D on Quixote,’ Menard explains, ‘interests me profoundly, but it does not seem to me to have been—how shall I say it?—inevitable. I cannot imagine the universe without the interjection of Edgar Allen Poe’s ‘Ah, bear in mind this garden was enchanted!’ or without the ‘Bateau ivre’ or the ‘Ancient Mariner’, but I know that I am capable of imagining the universe without ‘Don Quixote’... ‘Don Quixote’ is an accidental book; it is ‘unnecessary’. I can premeditate writing, I can write it, without incurring a tautology... My memory of Cervantes’s ‘Don Quixote’, simplified by forgetfulness and indifference, is much the same as the imprecise, anterior image of a book not yet written. Once this image has been postulated, my problems are undeniably considerably more difficult than those which Cervantes faced. My precursor did not refuse the collaboration of fate: he went along composing his immortal work a little ‘a la diáble’, swept along by inertias of language and invention. I, on the other hand, have contracted the mysterious duty of reconstructing his spontaneous work. My game is governed by two polar laws. The first permits me to attempt variants of a formal and psychological nature. The second obliges me to sacrifice them to the ‘original’ text and irrefutably to rationalize this annihilation. In spite of these obstacles, the ‘Don Quixote’ of Menard [Savall] is more subtle than the one by Cervantes. The latter indulges in a rather coarse opposition between tales of knighthood and the meager, provincial reality of his country; Menard [Savall] chooses as reality the land of Carmen during the century of Lepanto and Lope.”
— Jorge Luis Borges, ‘Pierre Menard, Author of Don Quixote’.

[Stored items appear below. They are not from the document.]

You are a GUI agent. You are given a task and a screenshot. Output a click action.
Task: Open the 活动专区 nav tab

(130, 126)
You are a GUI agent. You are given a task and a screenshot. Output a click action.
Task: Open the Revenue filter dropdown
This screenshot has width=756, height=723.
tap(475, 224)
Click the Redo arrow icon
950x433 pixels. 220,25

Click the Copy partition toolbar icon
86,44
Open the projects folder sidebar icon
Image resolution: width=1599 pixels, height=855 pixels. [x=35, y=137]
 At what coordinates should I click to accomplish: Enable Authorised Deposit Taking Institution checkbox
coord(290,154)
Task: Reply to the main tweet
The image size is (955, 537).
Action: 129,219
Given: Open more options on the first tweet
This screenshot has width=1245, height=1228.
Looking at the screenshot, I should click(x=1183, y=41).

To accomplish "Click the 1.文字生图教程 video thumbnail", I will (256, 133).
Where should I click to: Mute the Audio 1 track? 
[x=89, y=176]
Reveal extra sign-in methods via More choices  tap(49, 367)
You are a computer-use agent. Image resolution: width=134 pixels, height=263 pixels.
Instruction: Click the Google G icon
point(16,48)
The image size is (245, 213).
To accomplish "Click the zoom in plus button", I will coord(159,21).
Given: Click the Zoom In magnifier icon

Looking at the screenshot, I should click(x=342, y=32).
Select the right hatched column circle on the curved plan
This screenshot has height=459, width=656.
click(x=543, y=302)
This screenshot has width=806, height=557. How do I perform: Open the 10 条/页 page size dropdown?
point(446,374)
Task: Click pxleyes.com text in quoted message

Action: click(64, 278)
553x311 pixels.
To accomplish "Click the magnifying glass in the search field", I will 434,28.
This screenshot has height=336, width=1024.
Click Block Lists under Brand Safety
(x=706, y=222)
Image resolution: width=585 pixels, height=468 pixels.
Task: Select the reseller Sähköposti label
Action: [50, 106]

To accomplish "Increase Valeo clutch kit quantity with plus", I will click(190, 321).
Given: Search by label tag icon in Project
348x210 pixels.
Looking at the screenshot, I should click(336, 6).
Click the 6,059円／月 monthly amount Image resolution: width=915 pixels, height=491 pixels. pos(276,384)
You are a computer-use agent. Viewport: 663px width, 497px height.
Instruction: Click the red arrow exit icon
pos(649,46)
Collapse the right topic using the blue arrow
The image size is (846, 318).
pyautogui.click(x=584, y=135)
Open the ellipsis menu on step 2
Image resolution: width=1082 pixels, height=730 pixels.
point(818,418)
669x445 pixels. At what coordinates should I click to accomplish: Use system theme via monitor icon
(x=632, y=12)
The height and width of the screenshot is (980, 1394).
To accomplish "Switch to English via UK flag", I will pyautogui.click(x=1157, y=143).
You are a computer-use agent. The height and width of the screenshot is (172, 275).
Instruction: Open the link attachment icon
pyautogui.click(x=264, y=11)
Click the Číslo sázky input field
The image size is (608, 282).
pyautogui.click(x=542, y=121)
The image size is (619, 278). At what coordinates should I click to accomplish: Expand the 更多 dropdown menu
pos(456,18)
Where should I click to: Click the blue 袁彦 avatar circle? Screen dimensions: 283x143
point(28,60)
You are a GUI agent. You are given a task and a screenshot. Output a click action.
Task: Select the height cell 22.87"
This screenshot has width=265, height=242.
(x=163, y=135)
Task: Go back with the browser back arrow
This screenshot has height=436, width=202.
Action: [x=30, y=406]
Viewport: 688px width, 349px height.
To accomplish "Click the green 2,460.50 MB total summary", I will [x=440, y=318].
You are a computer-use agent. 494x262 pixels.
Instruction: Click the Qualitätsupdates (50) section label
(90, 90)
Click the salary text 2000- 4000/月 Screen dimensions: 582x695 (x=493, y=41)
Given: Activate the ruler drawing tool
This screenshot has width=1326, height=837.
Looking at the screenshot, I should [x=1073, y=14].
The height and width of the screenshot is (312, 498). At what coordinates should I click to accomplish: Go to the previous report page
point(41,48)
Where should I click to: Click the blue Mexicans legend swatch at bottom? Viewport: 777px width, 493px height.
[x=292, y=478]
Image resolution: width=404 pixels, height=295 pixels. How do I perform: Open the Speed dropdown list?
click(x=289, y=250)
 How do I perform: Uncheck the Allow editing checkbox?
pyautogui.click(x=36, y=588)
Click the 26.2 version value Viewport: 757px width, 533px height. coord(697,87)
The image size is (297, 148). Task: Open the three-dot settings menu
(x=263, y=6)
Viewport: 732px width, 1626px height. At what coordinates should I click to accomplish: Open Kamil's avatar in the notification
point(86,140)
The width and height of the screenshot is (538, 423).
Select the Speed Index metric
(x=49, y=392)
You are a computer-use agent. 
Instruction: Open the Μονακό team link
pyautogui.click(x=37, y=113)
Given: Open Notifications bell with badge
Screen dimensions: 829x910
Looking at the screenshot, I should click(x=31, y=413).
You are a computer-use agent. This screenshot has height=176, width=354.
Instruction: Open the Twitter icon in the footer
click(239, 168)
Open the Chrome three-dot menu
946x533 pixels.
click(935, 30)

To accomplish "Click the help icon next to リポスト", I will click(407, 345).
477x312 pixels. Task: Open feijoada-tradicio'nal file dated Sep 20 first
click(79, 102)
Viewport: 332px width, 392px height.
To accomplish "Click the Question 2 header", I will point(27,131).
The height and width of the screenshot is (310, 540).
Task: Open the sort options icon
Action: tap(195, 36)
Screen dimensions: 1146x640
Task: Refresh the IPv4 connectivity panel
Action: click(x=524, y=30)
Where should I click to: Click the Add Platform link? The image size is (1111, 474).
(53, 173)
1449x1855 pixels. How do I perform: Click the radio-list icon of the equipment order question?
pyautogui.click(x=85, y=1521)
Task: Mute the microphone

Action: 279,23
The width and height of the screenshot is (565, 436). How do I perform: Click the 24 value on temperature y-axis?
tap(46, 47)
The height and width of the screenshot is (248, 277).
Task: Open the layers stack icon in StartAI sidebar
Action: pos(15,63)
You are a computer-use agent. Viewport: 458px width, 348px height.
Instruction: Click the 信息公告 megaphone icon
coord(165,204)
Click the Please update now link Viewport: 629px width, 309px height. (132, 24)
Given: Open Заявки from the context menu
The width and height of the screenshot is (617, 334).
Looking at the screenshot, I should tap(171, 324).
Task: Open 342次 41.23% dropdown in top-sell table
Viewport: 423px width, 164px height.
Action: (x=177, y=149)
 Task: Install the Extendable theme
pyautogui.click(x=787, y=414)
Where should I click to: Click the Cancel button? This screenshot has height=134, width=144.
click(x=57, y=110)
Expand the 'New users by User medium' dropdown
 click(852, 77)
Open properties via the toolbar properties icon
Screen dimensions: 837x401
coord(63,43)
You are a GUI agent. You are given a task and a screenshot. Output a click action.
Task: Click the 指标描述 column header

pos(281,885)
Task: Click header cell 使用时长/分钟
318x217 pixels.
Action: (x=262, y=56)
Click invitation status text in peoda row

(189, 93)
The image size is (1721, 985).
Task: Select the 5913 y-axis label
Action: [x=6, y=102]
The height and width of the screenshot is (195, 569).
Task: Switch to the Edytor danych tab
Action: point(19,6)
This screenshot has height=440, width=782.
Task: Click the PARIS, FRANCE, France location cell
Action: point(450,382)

Romances y Músicas de Don Quijote’—performed Friday night by Jordi Savall and Hespèrion XXI with F. Murray Abraham in Kansas City at the
Friends of Chamber Music Early Music Series—includes ballads, songs, madrigals and other musical forms quoted and mentioned by the various characters or otherwise described at various points in Cervantes’s book. Each is matched with its corresponding passage from the Quixote text. The majority of the ballads and songs are ones that were preserved in songbooks, and treatises of the period but, in all those cases in which there is no extant documentary record of the music to which the poems were sung, Savall uses a ‘contrafactum’ approach—widely used in Cervantes’s time—selecting melodies of the period that closely match the mood and metre of the poems. All the musical pieces are integrated with the narrative, as recited by F. Murray Abraham, and performed according to the indications given in the novel.
What does it mean to provide narrative history under the sign of Cervantes? It cannot mean to speak from within a reanimated 16
th-Century society with the voice of Cervantes—remember Borges’s Pierre Menard story about the inauthenticity of attempting to write ‘Don Quixote’ as if one were Cervantes. It must instead mean to speak as oneself, as an historically-informed musician/actor, using period instruments and period text, but from one’s own contemporary vantage point.
And that is precisely what Jordi Savall and Hespèrion XXI and F. Murray Abraham gave to us. There was a constant interplay between an ‘addressive’ mode and a ‘performative’ mode—from narratives about the self and others, to narratives to the self and to others. The mimetic, performative acts of the artists called for corresponding mimetic, performative acts by the audience members. At several points during the performance, Abraham and Savall extemporaneously addressed a young girl in the front row of the audience with her mother, who responded appreciatively. Abraham descends the 1-meter stairs—from the stage set up for the performers in front of the altar, to the floor of the church—and strolls down the aisle into the audience, and then bounds back up on-stage. On several occasions, he emerges from behind the harp and tenor viola da gamba, wending his way to center-stage as he delivers his peripatetic Quixotic recitation. In other words, this is a participatory, improvisatory production, not a recital/reading passively received. Musicians and actor-reader proposing, exposing the Self… selves, patterned after or assimilating qualities and stances of the characters created by Cervantes. Life into story, story into life.